Piano non autosufficienza 2025-2027: Falabella (Fish), “un atto dovuto per garantire i diritti a chi non può più attendere”

“Oggi la Conferenza Unificata ha l’occasione di passare dalle parole ai fatti. L’approvazione del Piano 2025-2027 non è una concessione, ma un atto dovuto per garantire l’esigibilità dei diritti in modo uniforme su tutto il territorio nazionale. Chiediamo che le istituzioni superino le lungaggini burocratiche per dare risposte certe a chi non può più attendere”. Lo afferma Vincenzo Falabella, presidente della Fish (Federazione italiana per i diritti delle persone con disabilità e delle loro famiglie), in occasione della riunione della Conferenza Unificata chiamata oggi a esprimersi sull’approvazione del Dpcm relativo al Piano nazionale per la non autosufficienza 2025-2027. Si tratta di un provvedimento atteso da tempo, che definisce le linee di intervento e le modalità di utilizzo delle risorse destinate a servizi essenziali: assistenza domiciliare, sostegno alla vita indipendente, inclusione sociale.

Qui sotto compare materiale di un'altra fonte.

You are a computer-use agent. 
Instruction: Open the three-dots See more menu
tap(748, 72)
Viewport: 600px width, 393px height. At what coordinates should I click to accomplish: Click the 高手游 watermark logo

La Fish avverte che ogni ritardo “si traduce in un vuoto di servizi, in disuguaglianze territoriali e in un aggravio sulle famiglie, spesso lasciate sole a sostenere carichi assistenziali sempre più complessi”. La Federazione annuncia che continuerà a monitorare l’iter di approvazione, “mantenendo alta l’attenzione e dando voce alle istanze delle persone con disabilità e delle loro famiglie”.